Shaklee Corporation was a publicly traded company in the late 1970s and was listed on the New York Stock Exchange. The corporation began to diversify in November 1986 when it purchased the Bear Creek Corporation, a direct marketing company best known for its Harry and David Fruit-of-the-Month Club operation, from RJR Nabisco for $123 million. In February 1989 Shaklee sold its 78 percent interest in Shaklee Japan to the Yamanouchi Pharmaceutical Company for $350 million, while maintaining its licensing agreement and continuing to collect royalty payments from the Japanese operations.

Then in March 1989, Shaklee Corporation received an unsolicited acquisition proposal from a group led by Irwin L. Jacobs, the Minneapolis financier known also by his nickname "Irv the Liquidator". Analysts placed the leveraged buyout value of Shaklee at $35 a share. The Jacobs group had been aggressively accumulating Shaklee shares, and disclosed it currently held a 14.98 percent stake in the San Francisco-based company. Shaklee immediately declared a special dividend of $20 a share, seen as a poison pill—a way to discourage takeover interest in Shaklee, though the company disputed that view. Shaklee's anti-takeover provisions come into play when an investor reaches 15 percent.

After a few tense weeks, during which time Jacobs increased his stake in Shaklee, Shaklee Corporation announced it was being acquired by Yamanouchi Pharmaceutical for $28 a share in cash, or about $395 million. Yamanouchi's partnership with Shaklee in Japan helped make the transaction possible, and cast Yamanouchi as a "white knight" in helping Shaklee fend off the hostile takeover bid by Jacobs. Jacobs announced he would not challenge the Yamanouchi bid and the deal with Yamanouchi was quickly finalized. Shaklee became a privately held company.

In April 2004, Yamanouchi sold Shaklee Corporation to American billionaire Roger Barnett, managing partner of Activated Holdings LLC, for $310 million. Bear Creek and the Harry and David line was sold toWasserstein Perella & Co. for $260 million.

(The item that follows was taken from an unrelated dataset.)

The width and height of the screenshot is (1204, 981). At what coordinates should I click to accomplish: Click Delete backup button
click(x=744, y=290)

Shaklee is committed to being green.

Reception
Shaklee's Scientifically Advanced Vita-Lea Iron Formula multivitamin was tested by ConsumerLab.com in their Multivitamin and Multimineral Supplements Review of 38 of the leading multivitamin/multimineral products sold in the U.S. and Canada. The multivitamin passed ConsumerLab's test, which included testing of selected index elements, their ability to disintegrate in solution per United States Pharmacopeia guidelines, lead contamination threshold set in California Proposition 65, and meeting U.S. Food and Drug Administration (FDA) labeling requirements.

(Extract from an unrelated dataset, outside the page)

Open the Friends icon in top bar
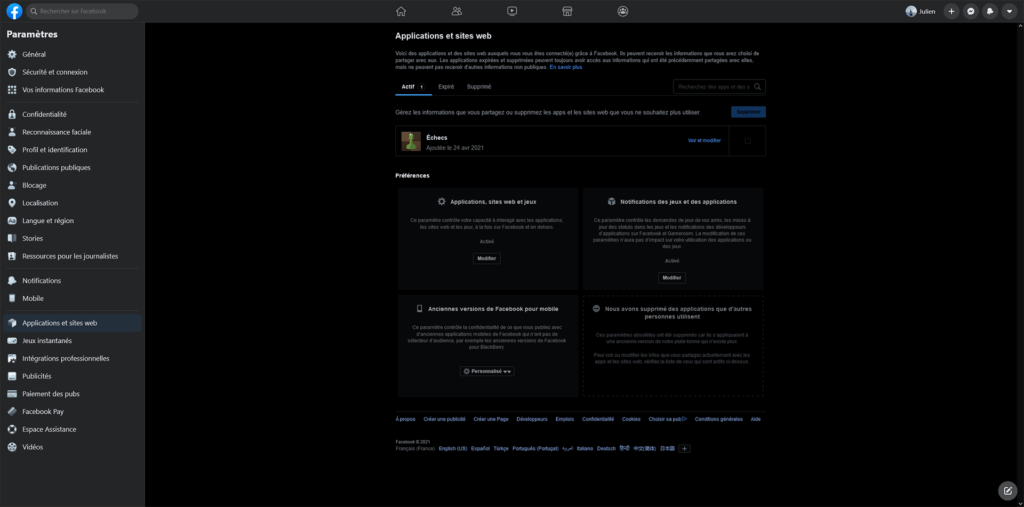The height and width of the screenshot is (507, 1024). tap(456, 11)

A landmark nutrition study compared users of Shaklee vitamins and supplements with users of leading multivitamins and people who took no vitamins or supplements over a 20 year period. The authors found a statically significant reduced risk of diabetes in Shaklee vitamin users, according to the self-reports of medical history by those users. They also find more favorable concentrations of chronic disease-related biomarkers such as HDL cholesterol and triglycerides in the blood of long-term Shaklee vitamin users, as well as a lower risk of elevated blood pressure, compared to the control groups. However, as the authors note, the Shaklee vitamin users were generally of a higher socio-economic status than the non-useres. Better access to health care as well as a healthier life style among the members of the Shaklee vitamin user group may account for some or all of the differences between the groups.

Cycling team
From 1988-2000 Shaklee was the title sponsor of an American based UCI professional cycling team managed by Frank Scioscia. In its final year of existence (2000) Team Shaklee was the top-ranked UCI tier III team in the world and included United States Olympic Team members Jamie Carney, Jonas Carney, Adam Laurent, and Kent Bostick. There is no information listed as to whether or not the team members actually used Shaklee products.

Customers
NASA

Beginning in 1993, Shaklee started providing NASA with a customized rehydration beverage (Astroade) for use by Shuttle astronauts.

Olympic athletes
Some of the athletes that use Shaklee products are: Craig Blanchette, Laurie Brandt, Kent Bostick, Eli Bremer, Sandra Gal, Bill Demong, Kris Freeman, Zach Krych, Adam Moore, Reilley Rankin, Jennifer Rodriguez, Carl Rundell, Roz Savage, Darin Shapiro, and Ashley Wagner.